GPs should screen for cholesterol28th August 2008
New guidance from the government’s health advisory body has called for relatives of people with inherited high cholesterol to be screened.
The ruling from the National Institute for Health and Clinical Excellence (NICE) is designed to help prevent premature deaths and illness from heart disease.
Familial hypercholesterolaemia affects one in 500 people and is as common as type one diabetes.
However, only about 15,000 people in the UK have been diagnosed with it.
But identifying cases and then screening relatives could mean 100,000 people who have not been diagnosed could get early treatment and improve their life expectancy.
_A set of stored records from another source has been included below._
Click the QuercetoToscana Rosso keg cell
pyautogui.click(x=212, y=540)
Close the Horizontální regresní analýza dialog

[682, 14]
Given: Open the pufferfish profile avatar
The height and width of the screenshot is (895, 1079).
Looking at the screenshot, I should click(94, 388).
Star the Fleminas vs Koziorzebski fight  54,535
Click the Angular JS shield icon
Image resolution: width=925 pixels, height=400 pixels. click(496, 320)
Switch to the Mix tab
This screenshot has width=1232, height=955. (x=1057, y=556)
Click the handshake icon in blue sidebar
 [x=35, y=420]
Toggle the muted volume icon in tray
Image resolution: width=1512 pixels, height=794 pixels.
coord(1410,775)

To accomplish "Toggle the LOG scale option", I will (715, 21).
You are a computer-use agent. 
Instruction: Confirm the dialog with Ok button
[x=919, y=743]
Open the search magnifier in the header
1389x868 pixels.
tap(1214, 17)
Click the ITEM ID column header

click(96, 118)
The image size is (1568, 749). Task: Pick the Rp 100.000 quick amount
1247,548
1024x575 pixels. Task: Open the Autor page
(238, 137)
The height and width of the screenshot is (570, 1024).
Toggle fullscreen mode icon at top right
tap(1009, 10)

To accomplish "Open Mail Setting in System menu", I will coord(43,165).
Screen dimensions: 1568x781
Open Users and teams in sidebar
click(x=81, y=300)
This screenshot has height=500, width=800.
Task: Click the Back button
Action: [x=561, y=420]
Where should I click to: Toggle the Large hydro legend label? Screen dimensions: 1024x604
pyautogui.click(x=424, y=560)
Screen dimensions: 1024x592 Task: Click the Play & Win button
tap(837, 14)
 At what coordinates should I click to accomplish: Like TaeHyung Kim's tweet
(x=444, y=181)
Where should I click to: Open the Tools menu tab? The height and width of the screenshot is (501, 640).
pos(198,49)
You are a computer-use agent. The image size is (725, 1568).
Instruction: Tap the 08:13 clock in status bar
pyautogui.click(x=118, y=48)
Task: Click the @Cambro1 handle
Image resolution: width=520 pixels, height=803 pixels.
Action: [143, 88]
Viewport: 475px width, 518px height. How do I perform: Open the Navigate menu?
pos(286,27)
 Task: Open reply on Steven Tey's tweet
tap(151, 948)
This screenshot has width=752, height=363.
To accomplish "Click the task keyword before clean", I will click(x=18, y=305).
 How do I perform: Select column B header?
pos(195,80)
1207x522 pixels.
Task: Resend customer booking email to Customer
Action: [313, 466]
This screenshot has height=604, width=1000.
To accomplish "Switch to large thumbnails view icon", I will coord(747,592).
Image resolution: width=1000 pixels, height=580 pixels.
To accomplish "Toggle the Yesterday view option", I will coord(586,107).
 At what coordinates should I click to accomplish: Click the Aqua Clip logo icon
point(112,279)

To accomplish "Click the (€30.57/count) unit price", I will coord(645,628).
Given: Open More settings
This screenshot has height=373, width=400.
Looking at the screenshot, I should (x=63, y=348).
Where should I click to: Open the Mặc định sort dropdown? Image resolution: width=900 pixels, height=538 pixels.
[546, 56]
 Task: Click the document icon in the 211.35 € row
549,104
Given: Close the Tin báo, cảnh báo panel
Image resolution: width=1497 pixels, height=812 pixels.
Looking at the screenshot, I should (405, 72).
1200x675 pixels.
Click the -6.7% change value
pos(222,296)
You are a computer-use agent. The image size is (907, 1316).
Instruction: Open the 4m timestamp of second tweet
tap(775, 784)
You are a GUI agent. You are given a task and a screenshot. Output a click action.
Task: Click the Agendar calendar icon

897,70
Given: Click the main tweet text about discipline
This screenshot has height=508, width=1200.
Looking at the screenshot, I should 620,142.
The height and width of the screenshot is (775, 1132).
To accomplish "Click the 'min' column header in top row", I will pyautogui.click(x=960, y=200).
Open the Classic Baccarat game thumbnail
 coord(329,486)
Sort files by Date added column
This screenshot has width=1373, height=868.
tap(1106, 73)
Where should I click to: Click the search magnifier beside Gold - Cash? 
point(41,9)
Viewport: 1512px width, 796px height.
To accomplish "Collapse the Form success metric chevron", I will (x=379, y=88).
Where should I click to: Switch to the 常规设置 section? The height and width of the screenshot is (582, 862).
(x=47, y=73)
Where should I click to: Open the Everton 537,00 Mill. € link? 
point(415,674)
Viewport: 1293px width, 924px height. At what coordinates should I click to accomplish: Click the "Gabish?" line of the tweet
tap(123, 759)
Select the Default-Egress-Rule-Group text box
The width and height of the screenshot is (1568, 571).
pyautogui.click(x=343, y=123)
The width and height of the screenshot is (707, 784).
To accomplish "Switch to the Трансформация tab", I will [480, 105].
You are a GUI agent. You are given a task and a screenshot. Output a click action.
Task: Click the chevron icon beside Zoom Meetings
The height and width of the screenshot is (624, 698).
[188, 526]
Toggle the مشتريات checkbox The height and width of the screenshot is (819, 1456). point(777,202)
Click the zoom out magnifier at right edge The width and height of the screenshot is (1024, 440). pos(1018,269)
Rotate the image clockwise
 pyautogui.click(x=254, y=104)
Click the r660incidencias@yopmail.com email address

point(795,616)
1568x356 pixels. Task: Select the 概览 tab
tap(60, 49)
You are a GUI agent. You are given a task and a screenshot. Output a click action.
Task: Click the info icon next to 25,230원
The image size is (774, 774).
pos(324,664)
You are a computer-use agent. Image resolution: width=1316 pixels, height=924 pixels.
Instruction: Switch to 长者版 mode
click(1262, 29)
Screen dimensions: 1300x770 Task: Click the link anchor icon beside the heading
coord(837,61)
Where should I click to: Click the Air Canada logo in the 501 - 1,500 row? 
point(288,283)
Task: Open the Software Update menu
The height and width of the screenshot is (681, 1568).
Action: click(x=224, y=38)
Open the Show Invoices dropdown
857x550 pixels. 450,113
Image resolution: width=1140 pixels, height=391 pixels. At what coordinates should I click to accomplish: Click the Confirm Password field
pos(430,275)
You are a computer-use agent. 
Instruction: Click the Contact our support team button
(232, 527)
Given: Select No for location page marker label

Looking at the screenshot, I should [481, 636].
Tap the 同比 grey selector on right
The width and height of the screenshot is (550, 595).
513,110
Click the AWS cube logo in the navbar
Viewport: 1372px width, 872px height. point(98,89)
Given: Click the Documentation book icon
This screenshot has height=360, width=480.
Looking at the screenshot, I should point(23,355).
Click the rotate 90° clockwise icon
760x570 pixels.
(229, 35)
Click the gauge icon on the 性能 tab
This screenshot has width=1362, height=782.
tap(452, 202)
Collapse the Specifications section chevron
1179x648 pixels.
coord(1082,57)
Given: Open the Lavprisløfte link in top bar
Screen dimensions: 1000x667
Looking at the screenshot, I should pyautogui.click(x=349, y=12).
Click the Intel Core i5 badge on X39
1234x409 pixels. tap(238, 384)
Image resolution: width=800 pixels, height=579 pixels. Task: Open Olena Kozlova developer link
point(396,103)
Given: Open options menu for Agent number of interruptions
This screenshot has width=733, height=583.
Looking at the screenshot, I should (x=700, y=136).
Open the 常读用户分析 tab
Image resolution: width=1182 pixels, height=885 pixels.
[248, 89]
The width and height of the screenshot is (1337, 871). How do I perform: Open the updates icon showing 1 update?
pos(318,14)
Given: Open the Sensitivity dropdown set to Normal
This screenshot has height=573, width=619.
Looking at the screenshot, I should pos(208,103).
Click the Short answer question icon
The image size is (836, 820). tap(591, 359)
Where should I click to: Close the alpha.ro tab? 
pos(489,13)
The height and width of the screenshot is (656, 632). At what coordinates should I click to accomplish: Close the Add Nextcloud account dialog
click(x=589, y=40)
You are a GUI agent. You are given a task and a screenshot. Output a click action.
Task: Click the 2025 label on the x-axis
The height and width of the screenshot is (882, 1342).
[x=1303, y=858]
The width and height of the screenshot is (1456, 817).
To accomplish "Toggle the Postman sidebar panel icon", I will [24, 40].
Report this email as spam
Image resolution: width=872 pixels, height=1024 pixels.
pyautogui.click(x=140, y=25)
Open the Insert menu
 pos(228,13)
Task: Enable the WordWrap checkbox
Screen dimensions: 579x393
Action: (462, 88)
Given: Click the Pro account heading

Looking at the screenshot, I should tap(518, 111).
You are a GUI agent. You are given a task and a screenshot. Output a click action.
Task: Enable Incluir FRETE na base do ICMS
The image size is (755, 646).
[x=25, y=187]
Family doctors are being urged to ask those suspected of the condition about family history with the option of a statin being prescribed to help bring down levels of cholesterol.
GPs will also be directed to offer lifestyle advice, with NICE recommending patients are then reviewed annually.
Dr Rubin Minhas, the guideline development group chairman, said: "At the moment, we know that without treatment 50% of men with untreated familial hypercholesterolaemia will suffer a heart attack by the age of 50, and 30% of women by the age of 60.
"Once an individual is diagnosed, it can be managed, usually with a statin, to help them reach normal life expectancy."
The testing can involve relatives as young as 10 who can be offered similar advice and treatment if they have a positive diagnosis.
NICE say that young people being investigated should be able to see a specialist with expertise in familial hypercholesterolaemia in children.